IntroSpectre is a framework for early discovery of transient execution vulnerabilities. IntroSpectre addresses the lack of visibility into the microarchitectural processor state by integrating into the register transfer level (RTL) design flow, gaining full access to the internal state of the processor. Full visibility into the processor state enables IntroSpectre to perform a systematic leakage analysis that includes all micro-architectural structures, allowing it to identify potential leakage that may not be reachable with known side channels. We implement IntroSpectre on an RTL simulator and use it to perform transient leakage analysis on the RISC-V BOOM processor. We identify multiple transient leakage scenarios, most of which had not been highlighted on this processor design before.
While microarchitectural vulnerabilities are typically more challenging to exploit than purely software-based bugs, their increasing prevalence in recent security publications is a significant concern, particularly in multi-tenant environments. With the widespread adoption of cloud systems in recent years, there is a growing concern regarding the security and privacy of users who share the same hardware platform. To address this, hardware manufacturers and cloud providers have come together to introduce trusted execution environments (TEE) which are hardware extensions that provide security guarantees for applications running on untrusted operating systems. The security of TEEs is threatened by a variety of microarchitectural vulnerabilities, which have led to a large number of demonstrated attacks. While various solutions for verifying the correctness and security of TEE designs have been proposed, they generally do not extend to jointly verifying the security of the underlying microarchitecture. Our second framework, TEESec, is aimed at discovering microarchitectural vulnerabilities in the context of trusted execution environments. TEESec is designed to jointly and systematically test the TEE and underlying microarchitecture against data and metadata leakage across isolation boundaries. We implement TEESec in the Chipyard framework and evaluate it on two open-source RISC-V out-of-order processors running the Keystone TEE. Using TEESec we uncover 10 distinct vulnerabilities in these processors that violate TEE security principles and could lead to leakage of enclave secrets.

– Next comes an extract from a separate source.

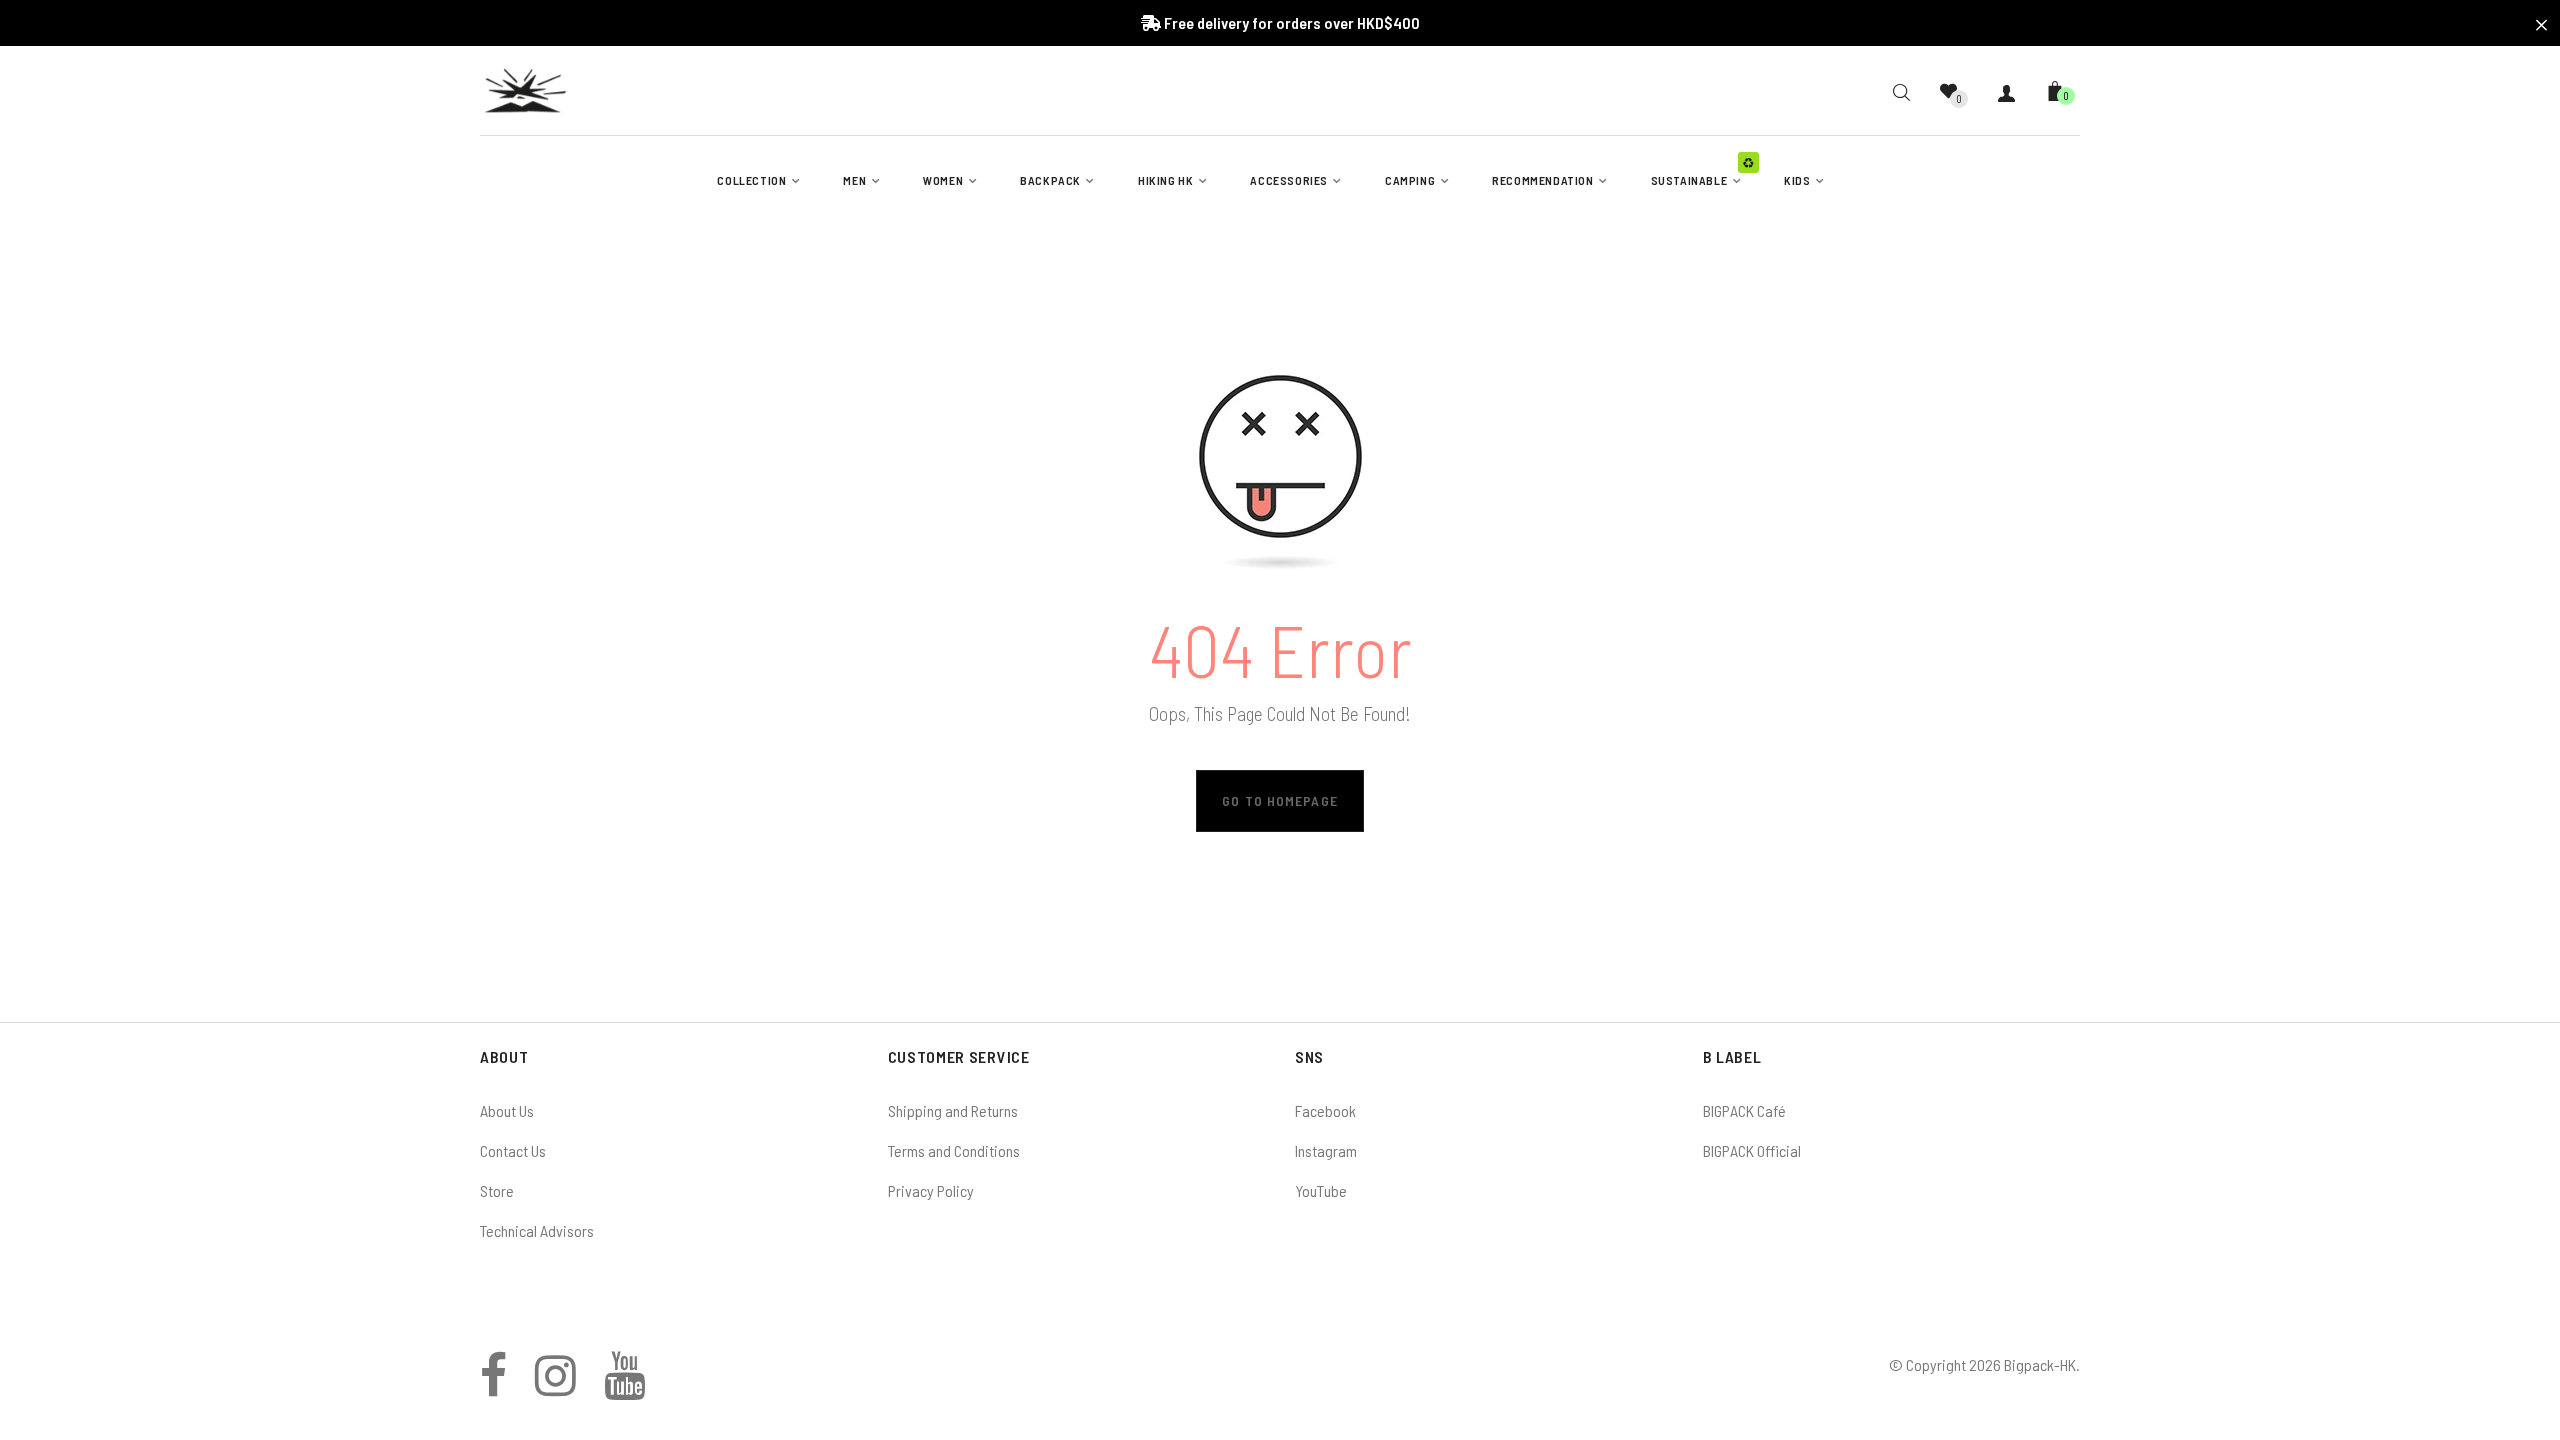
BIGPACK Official (1752, 1150)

Microarchitectural vulnerabilities can be exploited in various ways, with timing side-channels being a common attack vector. Constant-time programming is a principal line of defense against timing side-channel attacks. It involves hardening software in such a manner that execution time is uncorrelated to sensitive data values, and is now broadly employed in most cryptography and other security critical kernels. However, constant-time programming relies on necessary assumptions about the underlying microarchitectural implementation, which are frequently incorrect or incomplete, leading to exploits. Consequently, devising methodologies for joint leakage detection in high assurance applications, compiler optimizations and microarchitectural implementations is an increasingly important problem. The third framework, MicroSampler, is a dynamic leakage detection framework to identify secret-dependent microarchitectural behavior that can lead to side-channel leakage in security critical software. MicroSampler runs the constant-time code to be verified on a cycle accurate register-transfer level (RTL) simulation of the target system and builds a comprehensive and detailed representation of microarchitectural state captured at cycle granularity. MicroSampler then uses statistical analysis to measure any existing association between microarchitectural state and data values that are identified as sensitive (e.g. encryption keys). We show MicroSampler is able to reveal vulnerabilities in diverse cases where the vulnerabilities originate in the algorithm design, compiler optimizations or microarchitectural implementation.